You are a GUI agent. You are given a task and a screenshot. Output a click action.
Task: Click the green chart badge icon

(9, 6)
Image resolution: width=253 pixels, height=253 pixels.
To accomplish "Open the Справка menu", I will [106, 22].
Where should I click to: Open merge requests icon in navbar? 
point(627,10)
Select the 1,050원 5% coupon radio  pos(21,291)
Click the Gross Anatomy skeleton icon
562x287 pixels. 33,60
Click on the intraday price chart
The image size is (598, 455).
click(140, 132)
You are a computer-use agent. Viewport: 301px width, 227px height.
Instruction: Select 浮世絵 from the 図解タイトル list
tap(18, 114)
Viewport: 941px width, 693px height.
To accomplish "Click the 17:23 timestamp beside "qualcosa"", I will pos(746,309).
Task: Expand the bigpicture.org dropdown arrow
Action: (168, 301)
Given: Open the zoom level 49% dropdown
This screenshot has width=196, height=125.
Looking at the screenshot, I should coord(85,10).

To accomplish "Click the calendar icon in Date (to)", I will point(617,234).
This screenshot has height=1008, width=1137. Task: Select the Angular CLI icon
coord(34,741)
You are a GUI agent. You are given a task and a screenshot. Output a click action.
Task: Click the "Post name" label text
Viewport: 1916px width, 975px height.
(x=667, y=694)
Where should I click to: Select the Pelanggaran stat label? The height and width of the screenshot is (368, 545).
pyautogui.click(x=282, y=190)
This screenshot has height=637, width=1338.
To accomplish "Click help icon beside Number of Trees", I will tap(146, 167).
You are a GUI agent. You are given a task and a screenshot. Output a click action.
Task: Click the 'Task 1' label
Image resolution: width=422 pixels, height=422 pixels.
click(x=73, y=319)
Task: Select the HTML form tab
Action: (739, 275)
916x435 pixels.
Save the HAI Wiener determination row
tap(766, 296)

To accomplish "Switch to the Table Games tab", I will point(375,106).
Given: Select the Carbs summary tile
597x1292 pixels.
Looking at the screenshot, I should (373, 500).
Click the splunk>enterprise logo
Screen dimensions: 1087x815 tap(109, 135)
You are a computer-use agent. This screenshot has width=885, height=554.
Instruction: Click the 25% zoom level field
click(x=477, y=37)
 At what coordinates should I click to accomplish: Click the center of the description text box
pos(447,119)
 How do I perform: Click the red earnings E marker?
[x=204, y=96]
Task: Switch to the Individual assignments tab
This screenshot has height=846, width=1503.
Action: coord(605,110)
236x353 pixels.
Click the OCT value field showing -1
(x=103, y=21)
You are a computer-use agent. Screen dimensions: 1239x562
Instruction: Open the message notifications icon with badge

====

• GIVEN REQUEST
Reproduce every one of the entries above word for word, keeping each line as it is.

• CORRECT RESULT
You are a GUI agent. You are given a task and a screenshot. Output a click action.
Task: Click the green chart badge icon

(9, 6)
Image resolution: width=253 pixels, height=253 pixels.
To accomplish "Open the Справка menu", I will [106, 22].
Where should I click to: Open merge requests icon in navbar? 
point(627,10)
Select the 1,050원 5% coupon radio  pos(21,291)
Click the Gross Anatomy skeleton icon
562x287 pixels. 33,60
Click on the intraday price chart
The image size is (598, 455).
click(140, 132)
You are a computer-use agent. Viewport: 301px width, 227px height.
Instruction: Select 浮世絵 from the 図解タイトル list
tap(18, 114)
Viewport: 941px width, 693px height.
To accomplish "Click the 17:23 timestamp beside "qualcosa"", I will pos(746,309).
Task: Expand the bigpicture.org dropdown arrow
Action: (168, 301)
Given: Open the zoom level 49% dropdown
This screenshot has width=196, height=125.
Looking at the screenshot, I should coord(85,10).

To accomplish "Click the calendar icon in Date (to)", I will point(617,234).
This screenshot has height=1008, width=1137. Task: Select the Angular CLI icon
coord(34,741)
You are a GUI agent. You are given a task and a screenshot. Output a click action.
Task: Click the "Post name" label text
Viewport: 1916px width, 975px height.
(x=667, y=694)
Where should I click to: Select the Pelanggaran stat label? The height and width of the screenshot is (368, 545).
pyautogui.click(x=282, y=190)
This screenshot has height=637, width=1338.
To accomplish "Click help icon beside Number of Trees", I will tap(146, 167).
You are a GUI agent. You are given a task and a screenshot. Output a click action.
Task: Click the 'Task 1' label
Image resolution: width=422 pixels, height=422 pixels.
click(x=73, y=319)
Task: Select the HTML form tab
Action: (739, 275)
916x435 pixels.
Save the HAI Wiener determination row
tap(766, 296)

To accomplish "Switch to the Table Games tab", I will point(375,106).
Given: Select the Carbs summary tile
597x1292 pixels.
Looking at the screenshot, I should (373, 500).
Click the splunk>enterprise logo
Screen dimensions: 1087x815 tap(109, 135)
You are a computer-use agent. This screenshot has width=885, height=554.
Instruction: Click the 25% zoom level field
click(x=477, y=37)
 At what coordinates should I click to accomplish: Click the center of the description text box
pos(447,119)
 How do I perform: Click the red earnings E marker?
[x=204, y=96]
Task: Switch to the Individual assignments tab
This screenshot has height=846, width=1503.
Action: coord(605,110)
236x353 pixels.
Click the OCT value field showing -1
(x=103, y=21)
You are a computer-use agent. Screen dimensions: 1239x562
Instruction: Open the message notifications icon with badge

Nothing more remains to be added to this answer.